CRLF vs. LF (was Re: Unicode and end users)

From: Lars Kristan (lars.kristan@hermes.si)
Date: Thu Feb 21 2002 - 10:47:00 EST


David Hopwood wrote:
> Lars Kristan wrote:
> > Doug Ewell wrote:
> > > fine (as are LF->CRLF, stripped BOM's, and maybe even
> some edge cases
> > > like converting between tabs and spaces). If there are any
> > > security or spoofing concerns, it's best to leave
> everything completely
> > > untouched.
> >
> > I see this as a good reason for NOT using BOM in UTF-8
> files. CRLF is a
> > major nuisance that many Windows programmers need to deal
> with. It requires
> > text vs. binary mode when opening the files, plus size of
> the file does not
> > match the number of characters written or read.
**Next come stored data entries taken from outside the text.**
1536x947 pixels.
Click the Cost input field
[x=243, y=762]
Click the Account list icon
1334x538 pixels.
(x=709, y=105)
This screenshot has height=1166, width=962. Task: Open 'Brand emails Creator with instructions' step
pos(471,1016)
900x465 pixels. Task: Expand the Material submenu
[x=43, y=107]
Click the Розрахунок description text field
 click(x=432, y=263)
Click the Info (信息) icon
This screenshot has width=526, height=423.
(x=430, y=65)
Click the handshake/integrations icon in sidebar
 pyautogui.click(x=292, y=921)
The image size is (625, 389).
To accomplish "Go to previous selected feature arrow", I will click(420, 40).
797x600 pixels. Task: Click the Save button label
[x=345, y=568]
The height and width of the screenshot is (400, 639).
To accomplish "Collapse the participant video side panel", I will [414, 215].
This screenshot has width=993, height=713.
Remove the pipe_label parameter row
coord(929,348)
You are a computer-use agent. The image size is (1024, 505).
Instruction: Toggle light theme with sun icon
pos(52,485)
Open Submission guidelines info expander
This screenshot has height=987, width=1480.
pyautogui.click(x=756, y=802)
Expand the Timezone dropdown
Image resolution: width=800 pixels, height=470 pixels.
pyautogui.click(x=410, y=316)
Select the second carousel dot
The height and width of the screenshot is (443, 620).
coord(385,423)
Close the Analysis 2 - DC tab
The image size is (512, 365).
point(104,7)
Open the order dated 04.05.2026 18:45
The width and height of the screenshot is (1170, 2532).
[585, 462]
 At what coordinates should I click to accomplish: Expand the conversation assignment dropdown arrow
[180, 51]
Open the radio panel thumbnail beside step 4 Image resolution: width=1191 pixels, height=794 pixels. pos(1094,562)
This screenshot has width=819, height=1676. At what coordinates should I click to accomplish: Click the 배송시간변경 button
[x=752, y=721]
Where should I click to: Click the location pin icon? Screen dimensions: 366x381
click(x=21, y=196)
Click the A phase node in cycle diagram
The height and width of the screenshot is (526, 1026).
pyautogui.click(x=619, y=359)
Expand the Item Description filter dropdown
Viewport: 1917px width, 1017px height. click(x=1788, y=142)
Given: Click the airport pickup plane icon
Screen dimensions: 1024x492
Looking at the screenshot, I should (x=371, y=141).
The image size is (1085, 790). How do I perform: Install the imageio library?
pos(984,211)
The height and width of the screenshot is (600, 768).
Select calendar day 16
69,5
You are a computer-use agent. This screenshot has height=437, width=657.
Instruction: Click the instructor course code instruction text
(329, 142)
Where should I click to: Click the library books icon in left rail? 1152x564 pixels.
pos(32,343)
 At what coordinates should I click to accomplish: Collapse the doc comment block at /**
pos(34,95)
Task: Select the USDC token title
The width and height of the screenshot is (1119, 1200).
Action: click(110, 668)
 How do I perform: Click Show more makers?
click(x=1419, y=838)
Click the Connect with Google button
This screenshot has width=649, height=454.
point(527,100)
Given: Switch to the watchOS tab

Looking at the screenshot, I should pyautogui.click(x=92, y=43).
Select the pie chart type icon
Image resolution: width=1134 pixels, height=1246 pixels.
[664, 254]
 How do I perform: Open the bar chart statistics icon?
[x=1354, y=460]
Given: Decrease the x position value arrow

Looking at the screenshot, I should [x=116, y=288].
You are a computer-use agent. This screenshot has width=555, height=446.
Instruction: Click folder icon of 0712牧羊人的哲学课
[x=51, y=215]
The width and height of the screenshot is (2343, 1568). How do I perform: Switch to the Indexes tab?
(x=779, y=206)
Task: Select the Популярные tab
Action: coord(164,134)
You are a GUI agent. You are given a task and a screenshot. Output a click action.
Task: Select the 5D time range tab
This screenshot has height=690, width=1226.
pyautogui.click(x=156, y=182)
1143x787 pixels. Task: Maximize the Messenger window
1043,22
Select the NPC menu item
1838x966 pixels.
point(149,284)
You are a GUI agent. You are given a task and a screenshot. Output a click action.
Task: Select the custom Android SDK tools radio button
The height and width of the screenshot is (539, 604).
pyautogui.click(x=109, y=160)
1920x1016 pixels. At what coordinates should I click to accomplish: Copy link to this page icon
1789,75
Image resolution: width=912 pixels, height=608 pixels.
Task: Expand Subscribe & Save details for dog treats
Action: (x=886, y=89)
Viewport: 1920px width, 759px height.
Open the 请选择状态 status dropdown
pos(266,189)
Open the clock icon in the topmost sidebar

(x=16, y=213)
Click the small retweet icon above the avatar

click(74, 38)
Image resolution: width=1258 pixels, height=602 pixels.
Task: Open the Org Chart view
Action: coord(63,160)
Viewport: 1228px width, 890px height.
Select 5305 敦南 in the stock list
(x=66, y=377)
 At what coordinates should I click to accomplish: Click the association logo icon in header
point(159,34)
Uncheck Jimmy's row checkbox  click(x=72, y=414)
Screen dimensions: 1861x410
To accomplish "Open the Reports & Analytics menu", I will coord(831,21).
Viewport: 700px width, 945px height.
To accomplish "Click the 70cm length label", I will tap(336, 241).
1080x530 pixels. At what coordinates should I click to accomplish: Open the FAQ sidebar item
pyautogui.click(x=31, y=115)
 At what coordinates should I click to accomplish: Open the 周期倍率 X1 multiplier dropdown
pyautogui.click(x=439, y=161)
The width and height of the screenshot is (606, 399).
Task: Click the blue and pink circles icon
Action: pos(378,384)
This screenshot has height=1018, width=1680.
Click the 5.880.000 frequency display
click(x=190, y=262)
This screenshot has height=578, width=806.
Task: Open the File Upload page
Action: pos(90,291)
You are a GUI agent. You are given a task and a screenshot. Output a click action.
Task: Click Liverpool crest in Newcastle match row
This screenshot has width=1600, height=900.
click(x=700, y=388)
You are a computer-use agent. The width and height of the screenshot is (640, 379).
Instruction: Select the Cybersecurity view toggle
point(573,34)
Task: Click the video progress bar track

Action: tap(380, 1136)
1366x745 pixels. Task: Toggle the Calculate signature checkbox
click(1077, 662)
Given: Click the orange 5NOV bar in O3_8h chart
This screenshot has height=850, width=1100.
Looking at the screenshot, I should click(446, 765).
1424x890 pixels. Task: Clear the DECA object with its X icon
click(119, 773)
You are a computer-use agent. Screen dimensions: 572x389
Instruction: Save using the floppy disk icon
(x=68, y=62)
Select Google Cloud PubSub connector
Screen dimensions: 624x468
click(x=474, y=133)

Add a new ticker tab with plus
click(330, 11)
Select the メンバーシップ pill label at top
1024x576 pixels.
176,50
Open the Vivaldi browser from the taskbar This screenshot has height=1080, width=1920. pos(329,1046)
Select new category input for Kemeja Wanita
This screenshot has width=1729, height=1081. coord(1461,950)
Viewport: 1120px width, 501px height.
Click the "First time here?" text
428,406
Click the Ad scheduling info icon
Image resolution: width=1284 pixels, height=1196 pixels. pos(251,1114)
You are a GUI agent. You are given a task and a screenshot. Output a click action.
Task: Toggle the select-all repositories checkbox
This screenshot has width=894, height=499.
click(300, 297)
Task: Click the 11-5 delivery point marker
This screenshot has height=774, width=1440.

UNIX
> programs usually don't
> > need to bother with all that.
>
> Text files in a known charset should always be opened in binary mode
> (that is, what the C stdio API refers to as binary mode). The
> sets of valid
> character sequences that must be accepted or generated for newline are
> defined by the file format, *not* by the platform. When
> designing a new
> file format, see UAX#13.

What you say makes sense, but is unfortunately not true in praxis (I wish it
was). If we were discussing a *new* file format, it would be easy. Text
files however are an existing file format, or rather (as you suggest)
several file formats, each using a different standard for newlines.
If I switch to binary mode as you suggest, I will get two things:
A - When writing, no CR characters will be written (unless read from a
file). Many programs (like notepad) will not display such files correctly.
It is a good question whether this is my problem or notepad's.
B - When reading, I will get CR characters which are not handled anywhere in
my current code. Of course this only happens when reading files that were
written 'the old way'.

Well, I do want to get rid of CR's, and at some point I would need to take
care of reading. I wish run-time library would help me there. As for output,
well, as long as notepad can't handle it, my hands are tied. Users would
kill me (although it is not really me that they should 'kill';).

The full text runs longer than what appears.